In addition to a will and appropriate trust planning, a thorough estate plan has several other key provisions to ensure that your decisions are carried out on your behalf if you are unable to do so. Typically, this is done through a durable power of attorney for general or business purposes, along with a medical power of attorney and healthcare directive. The former bestows the power to make decisions about your financial affairs if you are unable to do so. The latter does the same for healthcare decisions.
Unlike your will, which directs the distribution of assets following your death, these documents are applicable only during your lifetime in the event you become unable to make these decisions for yourself. Here are some answers to frequently asked questions about these important documents.
In general, a power of attorney is a document that designates someone to act on your behalf, also called an attorney-in-fact or an agent, to manage your day-to-day financial or personal affairs. If the power of attorney contains language describing it as “durable,” it is considered a “durable power of attorney,” according to the law.
This means that the document will remain in effect in the event you become incapacitated or disabled.
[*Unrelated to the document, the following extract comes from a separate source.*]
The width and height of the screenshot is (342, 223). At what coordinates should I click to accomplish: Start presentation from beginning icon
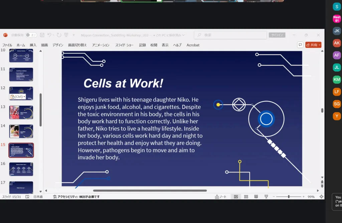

Your durable power of attorney may be effective immediately or you may choose a specific date or event, such as your incapacity, at some point in the future.
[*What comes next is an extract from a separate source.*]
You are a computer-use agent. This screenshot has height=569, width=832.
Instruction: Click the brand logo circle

Since your agent may be involved in your financial and personal affairs, it’s important to name someone you trust. Any decisions he or she makes on your behalf are legally binding on you. In other words, you’re held responsible as if you you’d made those commitments yourself. States have different laws regarding who may be appointed as your agent, so check the requirements in your state before making a final decision.
Some people have strong preferences about medical care, such as administration of certain life-sustaining procedures or life support systems. A healthcare directive, or living will, provides general healthcare instructions to your doctor or treating physician if you become incapacitated and are unable to make such decisions for yourself.
A medical power of attorney, which your attorney may draft as part of your healthcare directive or living will, names an attorney-in-fact, sometimes called an agent or a healthcare proxy. This person is authorized to discuss your treatment with medical care providers and to make healthcare decisions for you that are consistent with your wishes.
The people you designate to act for you in making medical decisions may be different than those you designate in a durable power of attorney to act for you in making financial or business decisions.
In almost all cases, it’s advisable to use a living will or healthcare directive in addition to a durable power of attorney. A durable power of attorney provides your attorney-in-fact the authority needed to act on your behalf for general or financial purposes and gives the person you appoint a number of ways in which he or she can legally act on your behalf. These powers can include the ability to pay your bills, handle your bank and investment accounts, make gifts of your property, or refuse any gift made to you or for your benefit.
In some instances, your attorney-in-fact can change the beneficiary designation on an asset or designate one or more additional or substitute attorneys-in-fact. By contrast, a living will or healthcare directive focus specifically on powers associated with your care and medical needs.